■ Work to be completed
Copy out each line below in which the string "navigation" appears.

■ Provided entries

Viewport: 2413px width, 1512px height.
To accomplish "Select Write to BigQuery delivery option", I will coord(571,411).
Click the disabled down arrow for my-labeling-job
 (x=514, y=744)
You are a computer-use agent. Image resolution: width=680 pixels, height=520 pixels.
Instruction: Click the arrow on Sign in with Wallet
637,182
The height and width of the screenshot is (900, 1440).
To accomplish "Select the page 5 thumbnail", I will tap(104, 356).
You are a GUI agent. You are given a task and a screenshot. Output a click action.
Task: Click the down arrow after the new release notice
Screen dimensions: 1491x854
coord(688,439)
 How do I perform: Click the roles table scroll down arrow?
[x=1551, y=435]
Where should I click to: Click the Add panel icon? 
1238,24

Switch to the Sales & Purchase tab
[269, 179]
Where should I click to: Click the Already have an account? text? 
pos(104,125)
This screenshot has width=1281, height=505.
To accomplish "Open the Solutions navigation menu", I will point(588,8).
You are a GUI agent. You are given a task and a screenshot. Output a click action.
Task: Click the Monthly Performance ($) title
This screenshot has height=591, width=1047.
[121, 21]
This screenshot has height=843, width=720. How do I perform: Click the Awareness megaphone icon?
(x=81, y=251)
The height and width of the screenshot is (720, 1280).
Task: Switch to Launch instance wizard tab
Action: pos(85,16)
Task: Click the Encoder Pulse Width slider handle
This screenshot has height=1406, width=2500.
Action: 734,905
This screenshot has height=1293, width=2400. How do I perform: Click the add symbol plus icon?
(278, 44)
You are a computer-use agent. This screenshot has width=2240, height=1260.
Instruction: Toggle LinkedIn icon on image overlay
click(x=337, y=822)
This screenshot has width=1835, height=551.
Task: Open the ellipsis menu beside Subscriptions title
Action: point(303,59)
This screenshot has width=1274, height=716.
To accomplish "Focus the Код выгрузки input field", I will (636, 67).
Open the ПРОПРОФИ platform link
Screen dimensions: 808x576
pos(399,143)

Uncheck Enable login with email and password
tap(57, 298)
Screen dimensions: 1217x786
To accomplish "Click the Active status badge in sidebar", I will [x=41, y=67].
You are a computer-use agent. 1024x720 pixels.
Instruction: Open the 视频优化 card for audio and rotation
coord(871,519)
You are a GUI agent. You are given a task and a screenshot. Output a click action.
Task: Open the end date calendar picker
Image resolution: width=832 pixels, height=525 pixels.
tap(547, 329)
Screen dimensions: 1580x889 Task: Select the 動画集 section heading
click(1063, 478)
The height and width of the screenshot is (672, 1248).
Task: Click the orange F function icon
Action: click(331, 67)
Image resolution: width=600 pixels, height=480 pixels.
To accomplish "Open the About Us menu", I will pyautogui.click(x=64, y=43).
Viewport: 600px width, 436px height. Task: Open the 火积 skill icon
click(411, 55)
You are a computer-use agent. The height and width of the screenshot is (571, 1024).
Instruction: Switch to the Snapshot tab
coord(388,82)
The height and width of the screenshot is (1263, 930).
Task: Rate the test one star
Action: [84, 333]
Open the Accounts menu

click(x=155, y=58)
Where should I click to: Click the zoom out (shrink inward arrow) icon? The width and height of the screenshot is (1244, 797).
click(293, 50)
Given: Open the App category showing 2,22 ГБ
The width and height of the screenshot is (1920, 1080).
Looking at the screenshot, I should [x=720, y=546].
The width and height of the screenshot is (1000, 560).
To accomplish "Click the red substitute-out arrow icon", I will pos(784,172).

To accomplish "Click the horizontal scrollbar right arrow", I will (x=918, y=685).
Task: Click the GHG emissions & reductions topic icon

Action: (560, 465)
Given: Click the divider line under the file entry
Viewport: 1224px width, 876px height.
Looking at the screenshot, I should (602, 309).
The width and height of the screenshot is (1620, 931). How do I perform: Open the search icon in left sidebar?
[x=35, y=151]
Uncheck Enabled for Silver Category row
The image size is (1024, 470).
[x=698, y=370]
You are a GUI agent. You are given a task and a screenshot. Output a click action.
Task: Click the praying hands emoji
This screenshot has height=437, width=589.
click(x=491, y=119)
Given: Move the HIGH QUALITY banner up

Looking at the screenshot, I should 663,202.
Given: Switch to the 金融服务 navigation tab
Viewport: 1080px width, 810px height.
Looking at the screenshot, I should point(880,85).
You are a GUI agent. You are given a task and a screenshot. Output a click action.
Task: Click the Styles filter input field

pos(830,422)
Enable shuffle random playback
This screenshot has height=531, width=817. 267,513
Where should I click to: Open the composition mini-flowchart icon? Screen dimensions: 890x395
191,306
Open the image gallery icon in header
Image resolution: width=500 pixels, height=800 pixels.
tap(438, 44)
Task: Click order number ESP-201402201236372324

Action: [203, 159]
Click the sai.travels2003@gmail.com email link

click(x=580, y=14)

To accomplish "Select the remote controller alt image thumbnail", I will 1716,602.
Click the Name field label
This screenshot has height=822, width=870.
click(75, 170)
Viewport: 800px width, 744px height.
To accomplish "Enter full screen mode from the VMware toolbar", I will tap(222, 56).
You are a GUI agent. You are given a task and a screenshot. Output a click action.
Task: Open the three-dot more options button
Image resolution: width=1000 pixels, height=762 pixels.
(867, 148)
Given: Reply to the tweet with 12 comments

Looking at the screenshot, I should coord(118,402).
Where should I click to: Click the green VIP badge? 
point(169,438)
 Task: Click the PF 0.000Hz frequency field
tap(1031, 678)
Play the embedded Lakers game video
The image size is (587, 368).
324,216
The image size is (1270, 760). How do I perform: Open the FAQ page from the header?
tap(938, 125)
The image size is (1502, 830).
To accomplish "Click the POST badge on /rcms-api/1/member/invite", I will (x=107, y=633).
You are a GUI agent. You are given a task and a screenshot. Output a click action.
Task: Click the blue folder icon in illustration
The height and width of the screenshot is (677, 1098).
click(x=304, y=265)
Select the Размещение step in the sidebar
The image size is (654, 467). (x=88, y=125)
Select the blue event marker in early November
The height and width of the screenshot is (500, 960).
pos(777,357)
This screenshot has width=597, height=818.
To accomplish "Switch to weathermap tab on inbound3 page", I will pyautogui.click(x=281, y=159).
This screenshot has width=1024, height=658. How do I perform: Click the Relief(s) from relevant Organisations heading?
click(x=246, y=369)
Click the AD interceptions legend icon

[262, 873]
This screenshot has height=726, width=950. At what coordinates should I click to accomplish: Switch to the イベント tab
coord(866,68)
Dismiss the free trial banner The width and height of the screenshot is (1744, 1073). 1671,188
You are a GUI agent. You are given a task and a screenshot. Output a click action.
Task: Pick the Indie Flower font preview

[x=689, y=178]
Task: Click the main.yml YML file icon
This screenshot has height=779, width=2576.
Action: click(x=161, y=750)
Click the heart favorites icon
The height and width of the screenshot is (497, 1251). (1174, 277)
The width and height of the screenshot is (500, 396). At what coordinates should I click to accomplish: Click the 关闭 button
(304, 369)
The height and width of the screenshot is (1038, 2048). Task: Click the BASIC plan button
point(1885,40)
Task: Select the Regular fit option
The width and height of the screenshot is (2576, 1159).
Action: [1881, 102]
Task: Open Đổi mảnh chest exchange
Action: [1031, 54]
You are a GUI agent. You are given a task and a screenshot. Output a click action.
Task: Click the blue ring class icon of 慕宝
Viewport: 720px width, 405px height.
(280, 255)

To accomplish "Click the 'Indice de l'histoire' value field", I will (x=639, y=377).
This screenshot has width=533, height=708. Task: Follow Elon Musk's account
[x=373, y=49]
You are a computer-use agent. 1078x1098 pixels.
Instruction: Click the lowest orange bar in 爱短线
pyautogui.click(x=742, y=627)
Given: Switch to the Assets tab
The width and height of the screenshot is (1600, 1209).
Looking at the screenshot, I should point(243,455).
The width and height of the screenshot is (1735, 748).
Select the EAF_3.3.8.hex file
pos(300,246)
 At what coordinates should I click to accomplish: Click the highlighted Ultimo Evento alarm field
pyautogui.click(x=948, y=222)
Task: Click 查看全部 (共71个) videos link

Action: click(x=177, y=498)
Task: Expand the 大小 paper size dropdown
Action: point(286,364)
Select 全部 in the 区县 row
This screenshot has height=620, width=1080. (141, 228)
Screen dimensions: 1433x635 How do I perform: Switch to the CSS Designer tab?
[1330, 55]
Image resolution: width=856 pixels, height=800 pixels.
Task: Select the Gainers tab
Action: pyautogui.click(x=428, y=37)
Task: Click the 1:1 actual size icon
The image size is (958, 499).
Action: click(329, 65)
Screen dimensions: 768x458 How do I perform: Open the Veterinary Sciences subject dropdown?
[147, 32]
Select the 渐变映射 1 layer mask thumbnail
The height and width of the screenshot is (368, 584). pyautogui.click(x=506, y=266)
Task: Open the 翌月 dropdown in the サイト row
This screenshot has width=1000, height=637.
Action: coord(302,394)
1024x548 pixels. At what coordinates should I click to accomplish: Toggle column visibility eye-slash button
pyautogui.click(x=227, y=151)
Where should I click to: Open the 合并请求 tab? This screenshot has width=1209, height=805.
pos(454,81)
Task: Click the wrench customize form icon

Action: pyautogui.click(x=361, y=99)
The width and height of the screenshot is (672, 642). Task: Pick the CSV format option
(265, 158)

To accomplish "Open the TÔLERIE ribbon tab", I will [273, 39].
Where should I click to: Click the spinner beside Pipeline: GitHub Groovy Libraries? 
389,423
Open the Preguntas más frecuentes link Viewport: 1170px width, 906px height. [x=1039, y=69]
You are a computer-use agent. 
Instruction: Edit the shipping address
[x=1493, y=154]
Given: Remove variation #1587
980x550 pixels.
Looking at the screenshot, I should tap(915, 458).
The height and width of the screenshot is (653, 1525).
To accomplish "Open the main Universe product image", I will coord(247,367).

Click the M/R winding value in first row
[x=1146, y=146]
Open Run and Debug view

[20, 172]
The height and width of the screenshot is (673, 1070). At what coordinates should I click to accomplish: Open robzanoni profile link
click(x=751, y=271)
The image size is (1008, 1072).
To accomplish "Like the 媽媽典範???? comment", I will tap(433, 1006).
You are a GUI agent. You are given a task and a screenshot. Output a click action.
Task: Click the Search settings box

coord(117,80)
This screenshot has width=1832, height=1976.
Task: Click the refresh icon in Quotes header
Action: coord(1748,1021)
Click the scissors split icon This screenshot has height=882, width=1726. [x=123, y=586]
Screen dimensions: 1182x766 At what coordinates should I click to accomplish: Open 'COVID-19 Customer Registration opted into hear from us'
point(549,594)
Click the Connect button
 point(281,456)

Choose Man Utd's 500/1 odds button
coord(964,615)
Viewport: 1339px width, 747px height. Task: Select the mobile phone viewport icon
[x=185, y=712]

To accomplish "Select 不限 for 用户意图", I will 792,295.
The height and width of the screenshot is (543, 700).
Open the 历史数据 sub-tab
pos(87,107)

■ Result of the exercise
To accomplish "Open the Solutions navigation menu", I will point(588,8).
Given: Switch to the 金融服务 navigation tab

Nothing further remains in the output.